● **SUPPLIED PASSAGE**:
▼
More than this, at 28, she is insanely young, and I would even go so far as saying, the ‘voice of her generation’.  If you don’t believe me, take a look at the evidence.

Her Instagram page, where she posts much of her writing, has more than a million followers – in fact, as far as I know, she is the most followed UK poet on social media.

Released in 2018, her debut collection, High Tide, received critical acclaim and became a bestseller.

Her newly-released second collection, Fool’s Gold: Poetry and Postcards, has followed suit, landing the top spot on Amazon virtually upon publication.

Reading her work, it’s not hard to see why.

If anything, this latest collection seems a step-up in accomplishment, showcasing a more confident, poised and mature poet.

The collection itself includes 53 poems, both lyrical and accessible, which somehow manage to combine tradition aspects of meter and rhyme with a contemporary feel.

The poems chart the slow, painful breakdown of a romantic relationship, from its heady early days of intoxication to its last toxic dregs. 

Many of her poems are about infatuation and yearning, a desperate clinging hope that — despite all evidence to the contrary — the relationship will flourish.

But as we move through the book, the poems become bitter and bereft in tone. We follow Hades as she realises her relationship is poison, that her love isn’t reciprocated, and that her partner borders on narcissistic.
▲
● **DATA PROVIDED**:
▼
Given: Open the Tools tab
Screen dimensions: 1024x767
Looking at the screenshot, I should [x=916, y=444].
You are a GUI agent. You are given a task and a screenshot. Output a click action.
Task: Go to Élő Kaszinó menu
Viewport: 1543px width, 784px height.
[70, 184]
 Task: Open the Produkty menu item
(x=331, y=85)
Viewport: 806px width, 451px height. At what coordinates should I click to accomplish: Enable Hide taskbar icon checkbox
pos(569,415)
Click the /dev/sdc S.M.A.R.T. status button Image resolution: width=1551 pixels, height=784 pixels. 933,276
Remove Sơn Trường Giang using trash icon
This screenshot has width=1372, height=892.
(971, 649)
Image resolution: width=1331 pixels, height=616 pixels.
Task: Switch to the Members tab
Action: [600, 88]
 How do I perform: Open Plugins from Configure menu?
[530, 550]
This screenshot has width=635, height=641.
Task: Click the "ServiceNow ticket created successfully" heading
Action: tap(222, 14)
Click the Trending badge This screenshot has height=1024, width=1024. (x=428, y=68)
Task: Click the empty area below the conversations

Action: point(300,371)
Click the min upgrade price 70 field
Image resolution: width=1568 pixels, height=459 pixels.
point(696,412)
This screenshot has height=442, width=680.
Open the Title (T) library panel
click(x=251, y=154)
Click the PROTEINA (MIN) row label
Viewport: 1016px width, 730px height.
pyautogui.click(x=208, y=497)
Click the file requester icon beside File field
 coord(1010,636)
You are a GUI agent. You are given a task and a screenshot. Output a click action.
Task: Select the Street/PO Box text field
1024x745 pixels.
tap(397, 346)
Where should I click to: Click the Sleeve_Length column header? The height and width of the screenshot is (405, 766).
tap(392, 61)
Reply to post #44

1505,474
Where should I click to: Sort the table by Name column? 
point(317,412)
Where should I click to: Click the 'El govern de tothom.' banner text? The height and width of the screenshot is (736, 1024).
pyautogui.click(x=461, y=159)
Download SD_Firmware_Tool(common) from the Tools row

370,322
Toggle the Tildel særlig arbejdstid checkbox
▲
● **EXERCISE BRIEF**:
Answer these from the poetry review:
(a) What age does the review give for the poet?
(b) In what year was the debut collection High Tide released?
(c) How many poems are in the second collection?
The records can be set aside here.

● **OUTPUT**:
(a) 28
(b) 2018
(c) 53